California’s Faded Image
We are spoiled brats. We should be ashamed of ourselves. As pointed out in your article (“California’s Image: Fad to a Funk,” Dec. 19), we’ve forgotten how lucky we are to live in this great state of California and have started whining to the rest of the nation (which indeed glories in our misfortunes) that we’ve lost our luster.
Our problems are deep ones--that is undeniable. They are social, economic and environmental, and they are severe. But there is a flip side and this is what we’ve forgotten. There is the beauty of the land, the temperance of the climate and the abiding goodness of the majority of our citizens, who do not engage in rape, murder and mayhem.
I remember I used to tell my friends back East that each morning in California I woke up with a joyous, positive, wonderful feeling that anything was possible. Then, somewhere along the line, that feeling disappeared.
But a strange thing happened a few weeks ago and to this day I don’t know why. Amid all the bad economic news, the scores of drive-by shootings, the shaking of the Earth, the feeling slowly started coming back. There is a lot here that is good, I realized, a lot that can be saved if we only work hard enough at it.

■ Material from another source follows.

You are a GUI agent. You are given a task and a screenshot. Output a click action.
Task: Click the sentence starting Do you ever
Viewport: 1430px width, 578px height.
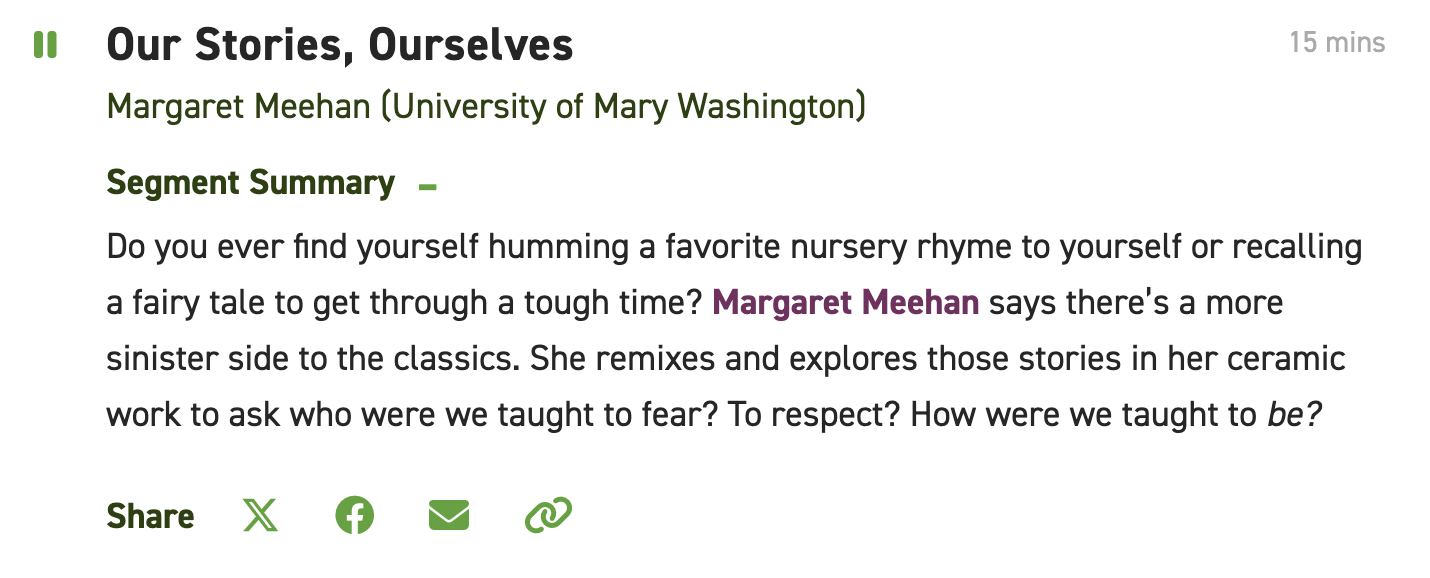click(735, 274)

If no state leader will step forth and speak for our state, then I, with the small voice of one lowly citizen, will stand up and say we must quit our destructive whining and bad-mouthing, we must begin to stress the positive, of which there is so much. And when that happens a growing spirit will develop, a long-forgotten pride will return, and they will give us the impetus to begin to address our problems and truly work to solve them.